■ What to do ■
Continue the article below about the Children's Museum of Cleveland, picking up after its final sentence.

■ Provided text ■
^^^^^^^^^^^^^^^^

The Children's Museum of Cleveland (CMC) is an interactive space, designed to promote the education and development of young children ages 0–8. The Museum features eight hands-on exhibits that explore foundational learning skills through interactive play. The space was created to encourage child-directed play and exploration, with features designed to allow adults and caregivers to play and learn along with their child.

In addition to its exhibits, CMC offers an array of programs, events, and resources to extend the learning and community reach. CMC hosts field trips and classroom outreach programs to integrate museum learning into the early education experience. The Museum is known for its abundant accessible admissions programs, which reduce barriers to admission for low-income and special needs guests across Northeast Ohio. CMC hosts a range of annual events, including its ongoing CMC Center Stage performing arts program, free community access events, and special after-hours events for adults to enjoy playing like a kid.

CMC was established in 1981 and is located in the Midtown neighborhood of Cleveland, Ohio. The Museum occupies the historic Stager-Beckwith mansion, one of Cleveland's few remaining Millionaire's Row properties.

==History==

Originally, it was located in the University Circle area of Cleveland until January 3, 2016. One University Circle was built on its former location.

After renovation and designing all new exhibits, the museum opened at its new location on November 6, 2017. The Children's Museum of Cleveland is fully ADA accessible.

==Exhibits==
The museum has eight permanent exhibits:

- Adventure City: The Museum's largest exhibit resembles a micro-community, offering young children boundless opportunities to explore, interact with others, and engage in open-ended play. Two large play structures feature many small nooks, an interactive rooftop "garden", and a two-story climber to promote risky play, confidence building, and gross motor skill development. On the lower level of the exhibit, young learners can shop a pretend farmer's market, cook in a play kitchen, care for baby dolls in the doctor's office, drive and repair cars and a motorcycle in an auto shop, care for pretend animals in the hen house, and build creations of their own with loose parts available throughout the exhibit. This exhibit helps children learn through collaborative play, providing opportunities to learn about sharing, interacting with people from different backgrounds, problem-solving, leadership, and turn-taking. The abundance of loose parts and props allow children to engage their imaginations and develop their own play story. The climber and play structures support children's gross motor skill development and encourage the development of spatial awareness, which is foundational to STEM learning.
- Wonder Lab: The Wonder Lab is a water science laboratory, complete with two large water tables, a floor-to-ceiling scarf shooter, a bubble wall, play sinks, and more. Children can explore their natural curiosity and build a foundation of STEM learning by making observations and conducting experiments. Features like the scarf and ball shooter allow children to explore vacuums and air flow. Loose parts in the water tables and magnet wall ball track enable children to change the environment, practice early engineering skills, and explore cause-and-effect. Water table features showcase complex science in a playful way, including the Bernoulli effect, whirlpools, and laminar flow. Young children can engage in sensory play at the water tables, using tools and props to practice scooping, pouring, filling, and even some splashing.

^^^^^^^^^^^^^^^^

■ Records supplied ■
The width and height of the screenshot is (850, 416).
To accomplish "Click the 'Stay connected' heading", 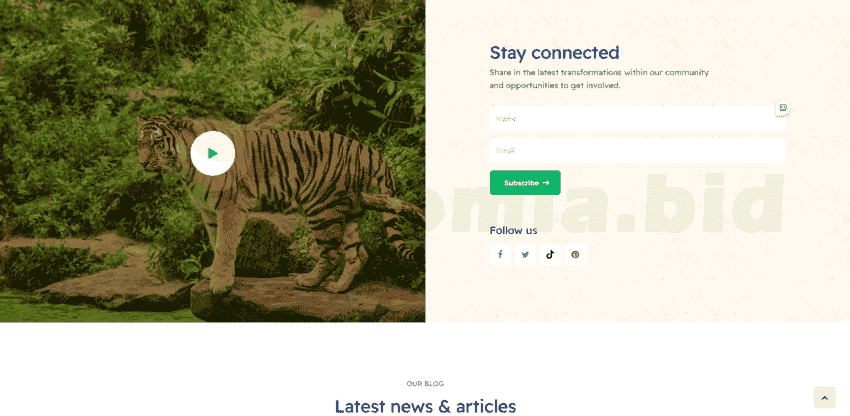I will pyautogui.click(x=555, y=53).
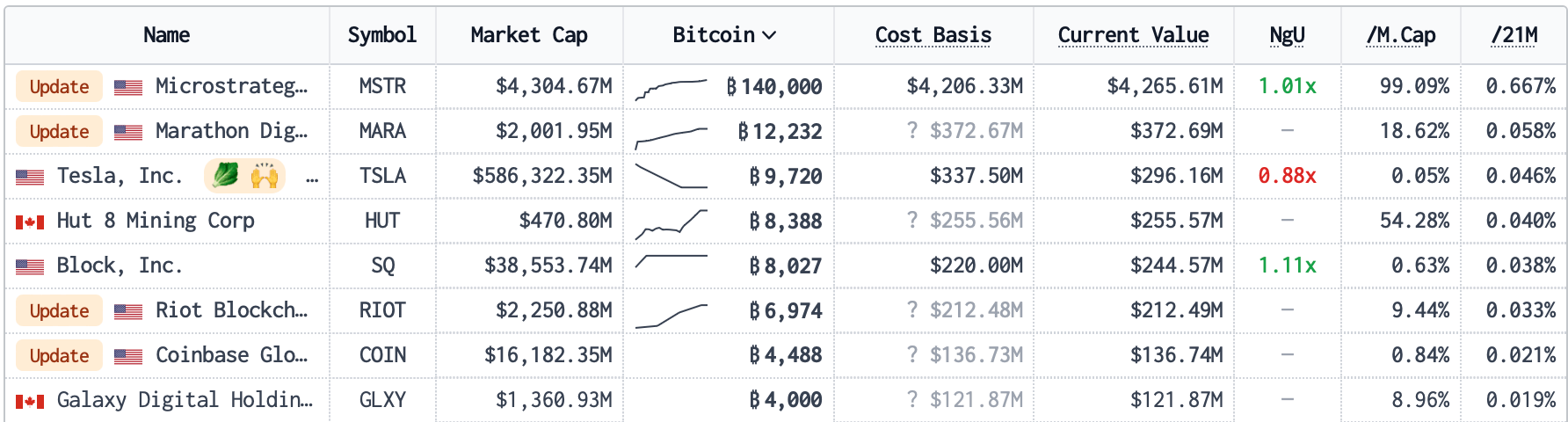Image resolution: width=1568 pixels, height=422 pixels.
Task: Click the Tesla bitcoin holdings sparkline
Action: 671,177
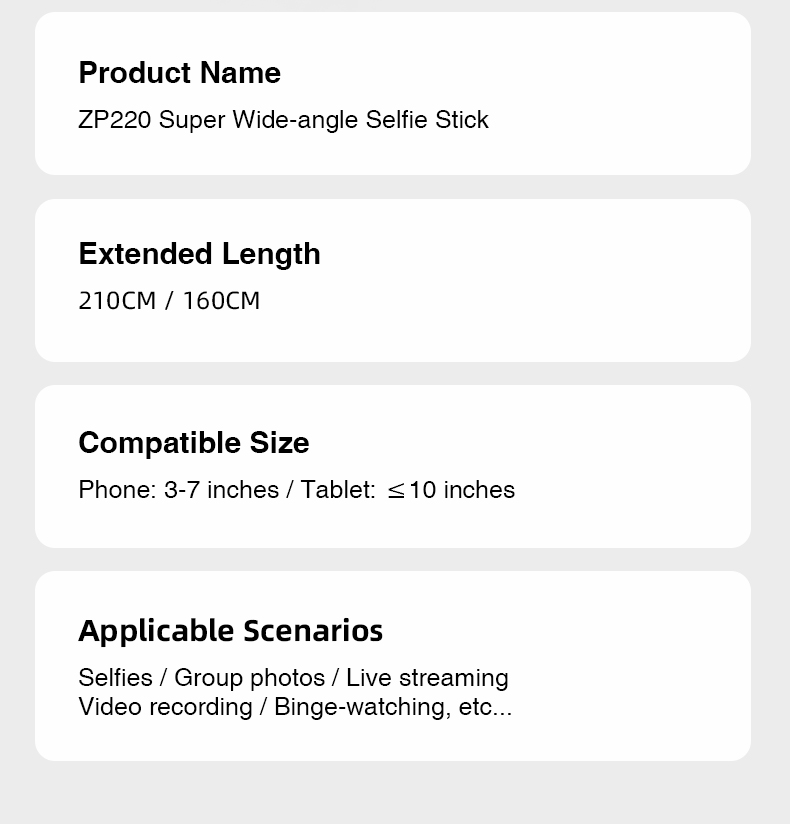Click the Binge-watching scenario text
This screenshot has height=824, width=790.
tap(361, 707)
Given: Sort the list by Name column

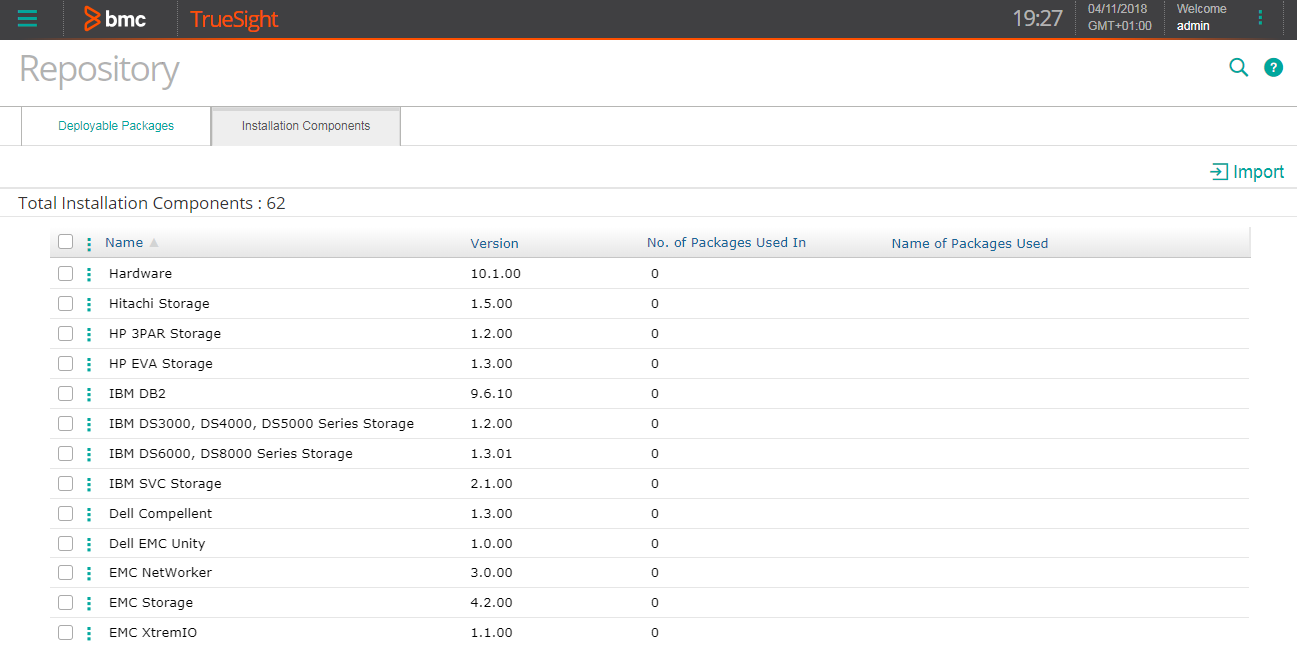Looking at the screenshot, I should pos(124,243).
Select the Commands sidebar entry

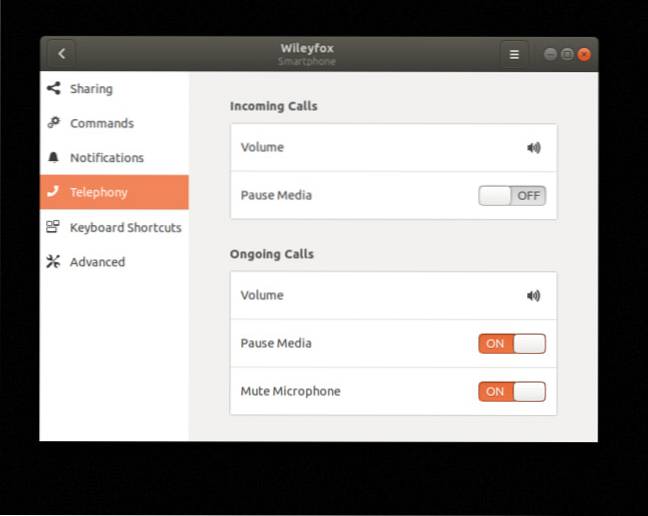[x=101, y=123]
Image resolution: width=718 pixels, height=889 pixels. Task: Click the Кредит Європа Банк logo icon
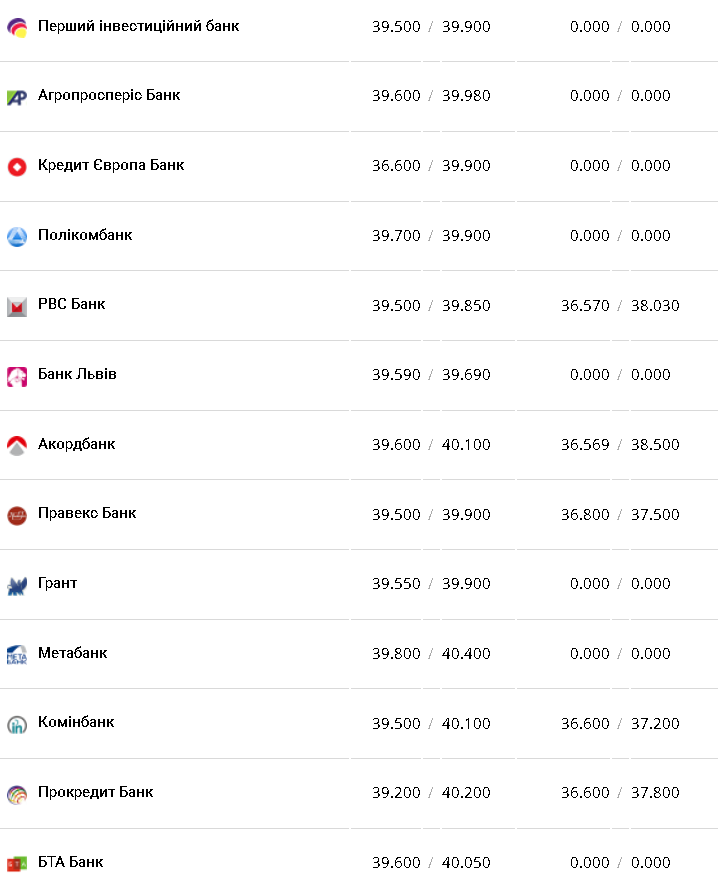pyautogui.click(x=16, y=167)
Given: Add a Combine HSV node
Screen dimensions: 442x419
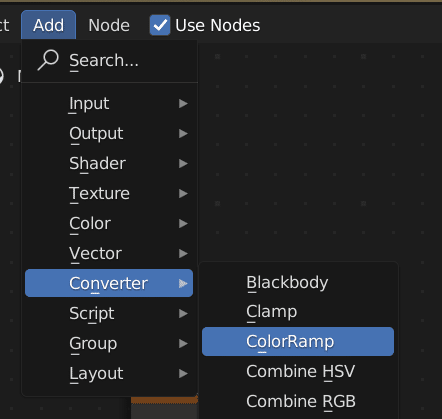Looking at the screenshot, I should [298, 371].
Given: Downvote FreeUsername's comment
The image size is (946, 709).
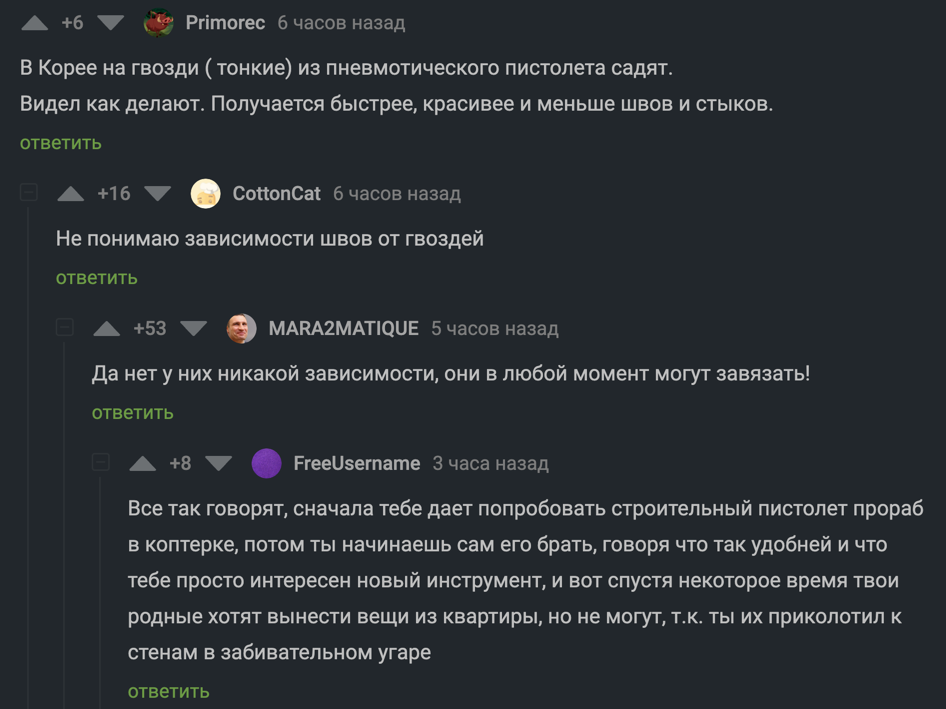Looking at the screenshot, I should tap(218, 464).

^^^^^^^^^^^^^^^^

■ Answer to the exercise ■
- Arts & Parts: The Museum's art studio combines creative and analytical thinking to bridge the imaginary gap between science and art. The art stations offer process-driven projects that explore different artistic methods and mediums in processes that are developmentally accessible to young children. The projects are inspired by famous artists from across the globe, and rotate in a changing monthly theme. The space also highlights tinker stations, offering opportunities for hands-on play with real tools, loose parts, and different mechanisms such as circuits and engineering materials. The open-ended nature of this exhibit promotes exploration and creativity, allowing children to engage their creativity and express their emotions. The abundance of loose parts encourage inventive thinking, trial and error, and experimentation, promoting foundational STEM learning skills.
- Making Miniatures: The second floor of the museum features an expansive dollhouse collection from local Cleveland area collectors Cathy & Emma Lincoln. The dollhouses showcase scenes from many different walks of life, corners of the world, and stretches of the imagination. Children can explore the collection, utilizing mini flashlights to complete a scavenger hunt. The space also offers interactive areas with a large-scale dollhouse structure, lego and duplo brick building rooms, and small-world play stations. Dollhouses are a great mechanism to engage young children in conversation and develop verbal and cognitive skills. The variety of cultures represented throughout the exhibit also provide opportunities for children to gain exposure to different cultures, and engage in conversation.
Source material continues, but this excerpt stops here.